Riding the bull

By corralling Merrill Lynch, BofA beefs up the split
between it and the other 99 on the Financial 100.
By Frank Maley

 

To say that Bank of America Corp. is big is an understatement of gargantuan proportions. Add up the 2007 revenue of the other 99 banks, thrifts and credit unions on Business North Carolina’s Financial 100 and the total doesn’t come close to BofA’s — just 60% of it. In assets, the other 99 largest financial institutions with headquarters in the state fall further behind.

The gap is about to get even wider. Charlotte-based BofA’s size, profitability and relatively healthy stock price in the midst of this fall’s global financial panic allowed it to strike a $50 billion all-stock deal for Merrill Lynch & Co. Inc. The struggling New York investment bank had posted three straight quarterly losses — totaling $15 billion — and had seen its share price drop into the teens for the first time this century.

Adding Merrill’s 2007 revenue to BofA’s would give it $181 billion — the other companies on the list, combined, grossed only 40% of that — and Merrill’s assets would give it $2.7 trillion. The other 99’s add up to only 36% of that total.
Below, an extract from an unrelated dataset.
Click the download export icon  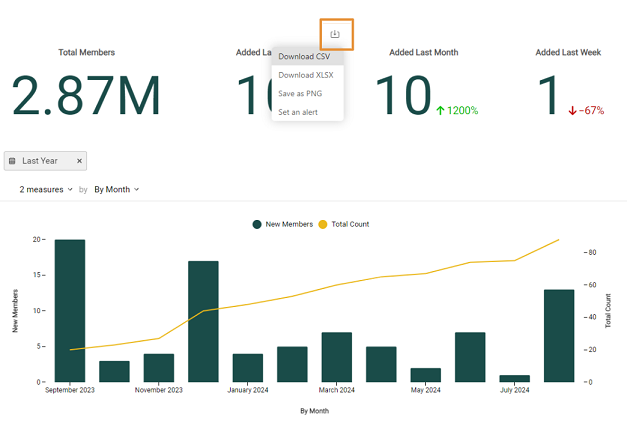335,34
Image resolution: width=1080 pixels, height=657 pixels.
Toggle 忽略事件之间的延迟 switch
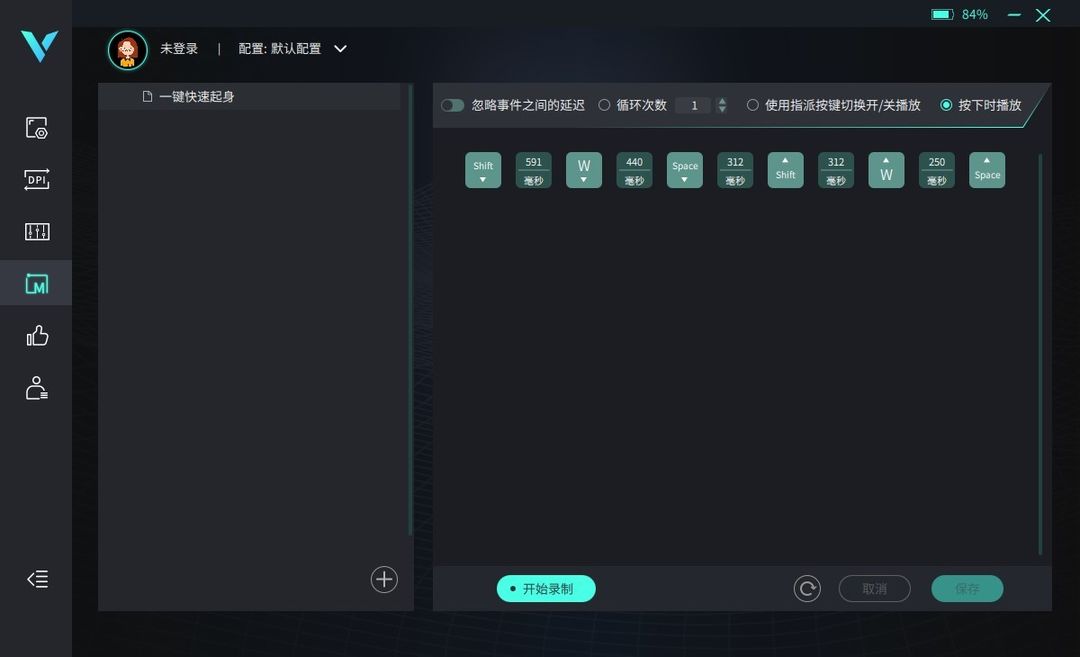pyautogui.click(x=453, y=105)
Not only is the chasm widening between No. 1 and the Other 99, so is the divide between No. 1 and No. 2 — and by more than the addition of Merrill. With the second-largest Tar Heel bank, Wachovia Corp., being sold, it will drop off the Financial 100 next year. If nothing else changes, that will bump Winston-Salem-based BB&T Corp. from No. 3 to a distant second. Put it this way: In 2007 assets, one Bank of America, with Merrill added, equals 3.5 Wachovias or 21 BB&Ts.
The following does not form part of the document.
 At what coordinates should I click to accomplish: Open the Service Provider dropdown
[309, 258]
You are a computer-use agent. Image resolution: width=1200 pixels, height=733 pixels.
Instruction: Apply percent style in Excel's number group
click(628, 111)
But BB&T shareholders have little cause for complaint. Earnings are down this year — 3% through the end of June — but given the difficult times for banks, they’ve been remarkably consistent. In the four quarters that ended June 30, net income went from $444 million to $411 million to $428 million before reaching $428 million again. And its share price ended September at $37.80, nearly $3 above BofA’s.

BB&T is one of a few banks strong enough to take advantage of the crisis afflicting the financial industry to go shopping for bargains, so it may grow considerably larger in 2009. “It’s a heck of a time to be buying banks, if you’ve got the money and the balance sheet to do it,” says Tony Plath, a banking expert and associate professor of finance at UNC Charlotte.

Raleigh-based First Citizens BancShares Inc. is another that could benefit from the troubles of other banks, buying boutique franchises in places such as Dallas or La Jolla, Calif., with wealthy, educated customers, he says. “You can find those little pockets all over the U.S.” But many other Tar Heel banks have been hammered by tight credit, sour mortgages and other issues. “Look at NewBridge,” Plath says. “Look at Bank of Granite. Anybody that’s heavy in real-estate lending. Look at First Charter, combined with Fifth Third. All of those entities are struggling.”

Second-quarter income at Greensboro-based NewBridge Bancorp fell 85% this year, and in early October, the stock was trading below $5. Ditto for shares of Granite Falls-based Bank of Granite Corp. (page 50), which lost $3.4 million in the second quarter. Cincinnati-based Fifth Third Bancorp, which bought Charlotte-based First Charter Corp. in June, lost $202 million in the second quarter.

Big as it is, even BofA is feeling the effects. It announced Oct. 6 that third-quarter earnings would slip 68% to $1.2 billion. It also cut its quarterly dividend in half — to 32 cents a share — to beef up its capital by $1.4 billion a quarter, and it hoped to raise $10 billion in a stock offering. “These are the most difficult times for financial institutions that I have experienced in my 39 years in banking,” CEO Ken Lewis said in a statement. “We believe it is prudent to raise capital to very substantial levels in this uncertain environment.”

Just a few days before, Congress had passed a $700 billion bailout of the financial industry, including help for companies with troubled assets. But industry observers were nowhere near ready to declare the danger over. “We are now at the rim of the abyss,” Plath says. “How deep is this going to go? I don’t know. None of us knows when this is going to end and whether a $700 billion bailout is going to be enough to arrest it.”